> [WHAT YOU WILL DO]: Format the material as a numbered list, starting at its first line and stopping after the line that contains "point(380,261)", and leave out any blank lines.

> [Excerpt from a data file]:
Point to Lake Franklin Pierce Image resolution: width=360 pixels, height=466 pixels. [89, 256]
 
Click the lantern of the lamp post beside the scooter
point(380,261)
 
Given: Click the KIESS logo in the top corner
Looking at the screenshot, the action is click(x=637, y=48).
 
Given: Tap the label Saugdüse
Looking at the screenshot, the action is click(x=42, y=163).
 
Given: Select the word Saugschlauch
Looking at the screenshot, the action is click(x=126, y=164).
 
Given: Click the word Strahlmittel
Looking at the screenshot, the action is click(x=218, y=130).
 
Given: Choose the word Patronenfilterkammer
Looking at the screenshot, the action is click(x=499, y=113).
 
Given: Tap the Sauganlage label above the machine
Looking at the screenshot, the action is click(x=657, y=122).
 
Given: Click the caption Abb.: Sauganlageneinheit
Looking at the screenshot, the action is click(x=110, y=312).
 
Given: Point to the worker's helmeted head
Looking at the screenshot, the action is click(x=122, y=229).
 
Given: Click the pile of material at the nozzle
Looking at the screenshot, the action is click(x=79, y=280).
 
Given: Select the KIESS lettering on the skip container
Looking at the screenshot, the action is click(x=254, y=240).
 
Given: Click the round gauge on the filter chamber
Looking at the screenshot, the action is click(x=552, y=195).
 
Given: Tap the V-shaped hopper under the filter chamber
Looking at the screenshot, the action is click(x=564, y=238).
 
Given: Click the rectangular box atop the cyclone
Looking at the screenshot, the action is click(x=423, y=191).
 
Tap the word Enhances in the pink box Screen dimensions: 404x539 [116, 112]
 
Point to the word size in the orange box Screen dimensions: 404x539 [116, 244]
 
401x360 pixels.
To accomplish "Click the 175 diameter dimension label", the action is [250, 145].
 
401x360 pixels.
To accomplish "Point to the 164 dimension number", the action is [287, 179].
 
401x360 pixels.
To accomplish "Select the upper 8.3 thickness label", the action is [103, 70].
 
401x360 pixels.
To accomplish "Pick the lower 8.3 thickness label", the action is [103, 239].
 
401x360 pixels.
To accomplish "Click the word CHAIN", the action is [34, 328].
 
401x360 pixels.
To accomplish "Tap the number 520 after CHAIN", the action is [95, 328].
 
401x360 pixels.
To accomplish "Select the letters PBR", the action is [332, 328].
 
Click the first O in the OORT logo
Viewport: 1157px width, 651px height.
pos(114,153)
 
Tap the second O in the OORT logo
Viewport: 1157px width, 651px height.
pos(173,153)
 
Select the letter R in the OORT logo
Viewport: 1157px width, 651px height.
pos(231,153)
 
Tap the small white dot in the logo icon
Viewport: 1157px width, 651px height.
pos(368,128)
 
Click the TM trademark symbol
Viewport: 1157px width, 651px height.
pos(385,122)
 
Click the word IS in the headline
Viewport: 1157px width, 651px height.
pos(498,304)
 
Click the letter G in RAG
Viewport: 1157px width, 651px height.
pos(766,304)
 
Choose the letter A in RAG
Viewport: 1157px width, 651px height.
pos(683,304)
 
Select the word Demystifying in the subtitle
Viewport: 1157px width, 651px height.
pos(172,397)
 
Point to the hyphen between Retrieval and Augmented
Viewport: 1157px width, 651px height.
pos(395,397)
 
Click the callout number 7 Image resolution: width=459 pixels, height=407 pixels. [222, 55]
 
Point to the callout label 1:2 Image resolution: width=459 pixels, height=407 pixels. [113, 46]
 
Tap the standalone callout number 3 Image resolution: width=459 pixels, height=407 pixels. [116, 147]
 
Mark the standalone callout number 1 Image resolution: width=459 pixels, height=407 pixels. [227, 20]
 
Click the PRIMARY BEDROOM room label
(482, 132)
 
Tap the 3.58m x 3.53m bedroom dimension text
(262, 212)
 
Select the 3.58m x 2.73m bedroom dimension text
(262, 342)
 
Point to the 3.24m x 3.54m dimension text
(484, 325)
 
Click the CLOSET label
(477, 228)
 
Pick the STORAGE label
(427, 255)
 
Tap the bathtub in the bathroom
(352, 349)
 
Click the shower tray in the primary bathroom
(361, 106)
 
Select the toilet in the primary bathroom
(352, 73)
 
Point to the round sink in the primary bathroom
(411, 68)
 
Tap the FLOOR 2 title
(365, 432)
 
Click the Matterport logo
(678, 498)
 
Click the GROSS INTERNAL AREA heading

> [WRITTEN SOLUTION]:
1. Point to Lake Franklin Pierce Image resolution: width=360 pixels, height=466 pixels. [89, 256]
2. Click the lantern of the lamp post beside the scooter
3. point(380,261)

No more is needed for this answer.